Columnistas

Código electoral y voto electrónico
Autor: Ramón Elejalde Arbelaez
7 de Octubre de 2012


Esta semana en una entrevista concedida por el político y periodista venezolano Teodoro Petkoff, director del diario Tal Cual, a la cadena radial Caracol, afirmaba la imposibilidad de que en las elecciones de hoy en Venezuela, se pudiera realizar

Esta semana en una entrevista concedida por el político y periodista venezolano Teodoro Petkoff, director del diario Tal Cual, a la cadena radial Caracol, afirmaba la imposibilidad de que en las elecciones de hoy en Venezuela, se pudiera realizar un fraude o adulterar de cualquier manera los resultados electorales. Como lo dice una figura reconocida de la oposición en ese país, sus afirmaciones resultan más verosímiles, no solo por las calidades de quien lo afirma, sino por la contundencia de sus argumentos: En Venezuela el votante escoge electrónicamente el candidato de su preferencia; el equipo electrónico imprime el voto registrado y se lo entrega físicamente al elector quien lo deposita en la urna; se hacen confrontaciones aleatorias entre los resultados  de máquinas y de urnas, cuyos totales tienen que ser iguales.


El gobierno del presidente Juan Manuel Santos acaba de radicar en el Congreso un proyecto de ley que contiene un nuevo código electoral, seguramente muy necesario, pero que no es la solución a las gravísimas falencias de nuestro sistema electoral. Somos cíclicos en el tratamiento de nuestros problemas, pero nunca nuestras acciones pasan del momento de efervescencia cuando se hacen las denuncias. Cada que se hacen elecciones parlamentarias o de autoridades locales y regionales, se conocen las más oprobiosas denuncias sobre fraudes, compras de elecciones, sospechosos apagones, solicitudes descaradas de dinero para hacer ganadores a ciertos candidatos, y un largo etcétera.  Y cíclicamente nuestros jueces contencioso administrativos ven inundados sus despachos de demandas electorales por violación a la transparencia que toda actividad estatal tiene que garantizar. No están lejanas las épocas en las cuales, después de uno de estos certámenes, en más de 40 municipios se realizaron asonadas y movimientos de rechazo por supuestos fraudes en elecciones. Seguramente algunos casos fueron instigados por la furiosa frustración de malos perdedores; pero sin duda en muchos de ellos se actuó por reacción a la manera corrupta y descarada como se manejan los procesos electorales en muchos lugares de Colombia.

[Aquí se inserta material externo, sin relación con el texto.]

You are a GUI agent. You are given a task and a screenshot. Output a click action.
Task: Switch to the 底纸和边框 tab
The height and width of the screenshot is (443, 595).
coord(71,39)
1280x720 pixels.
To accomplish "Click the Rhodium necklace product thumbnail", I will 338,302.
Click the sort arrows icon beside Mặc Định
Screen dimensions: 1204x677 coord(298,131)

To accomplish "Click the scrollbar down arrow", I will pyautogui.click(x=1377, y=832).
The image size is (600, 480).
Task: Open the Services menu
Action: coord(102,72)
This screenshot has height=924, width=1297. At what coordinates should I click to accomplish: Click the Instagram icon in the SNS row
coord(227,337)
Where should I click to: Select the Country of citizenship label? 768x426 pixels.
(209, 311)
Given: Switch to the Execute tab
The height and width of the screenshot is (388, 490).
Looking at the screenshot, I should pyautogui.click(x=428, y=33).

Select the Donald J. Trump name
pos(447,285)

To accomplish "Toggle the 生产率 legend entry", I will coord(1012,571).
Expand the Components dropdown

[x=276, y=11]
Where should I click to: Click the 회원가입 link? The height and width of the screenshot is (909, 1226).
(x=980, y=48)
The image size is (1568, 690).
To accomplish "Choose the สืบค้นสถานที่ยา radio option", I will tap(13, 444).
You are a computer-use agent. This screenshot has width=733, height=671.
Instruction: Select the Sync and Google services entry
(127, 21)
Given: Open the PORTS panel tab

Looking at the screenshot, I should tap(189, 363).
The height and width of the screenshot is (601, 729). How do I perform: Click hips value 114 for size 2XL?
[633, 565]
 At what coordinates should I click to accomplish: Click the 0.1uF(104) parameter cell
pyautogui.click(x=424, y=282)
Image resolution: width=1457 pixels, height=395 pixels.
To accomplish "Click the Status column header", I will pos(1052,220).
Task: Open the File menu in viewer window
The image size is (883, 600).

Más que un código moderno necesitamos tecnificar el sistema electoral. Nada nos ganamos con tecnificar las normas, si los sistemas que seguimos empleando son coloniales. En tiempos del computador y la  internet  es increíble que sigamos votando como en el siglo XIX y escrutando los resultados electorales como lo hacían nuestros abuelos. La presentación del código debió llegar aparejada con la licitación para la compra de equipos modernos necesarios para aplicar en Colombia el voto electrónico. La presentación del Código es más bien una lavada de manos oficial para no enfrentar la solución al problema real. Nada hay más grave para una democracia que la existencia de un órgano electoral poco confiable,  susceptible de corruptelas dirigidas a falsear los resultados electorales. Recordar lo sucedido con el M-19.


Cuán estimulante para la democracia colombiana sería el día en que pudiéramos afirmar, como Teodoro Petkoff, que tenemos un sistema electoral confiable y serio. Eso sería más importante que anaqueles atestados de códigos gramatical e ideológicamente perfectos, pero inaplicables a la triste realidad.


Escuché alguna vez, tal vez fue a José Obdulio Gaviria, cuestionar el voto electrónico porque el software puede ser envenenado para producir resultados contrarios a la realidad. Problema minúsculo: se puede complementar el voto electrónico con la urna adyacente, como en Venezuela, para hacer control sobre los resultados. Pero además, los partidos políticos y las organizaciones sociales deben convertirse en interventores del proceso y contar con mecanismos para evaluar durante todo el proceso electoral el software y los procedimientos respectivos e impedir su manipulación. Fuera de algunos enemigos tecnológicos, para llamarlos de alguna manera, existen otros a quienes no les conviene el cambio y la modernización porque sus triunfos electorales no son el producto de los resultados en las urnas, sino del dinero que utilizan para ganar por fuera del proceso democrático lo que no obtuvieron del fervor popular.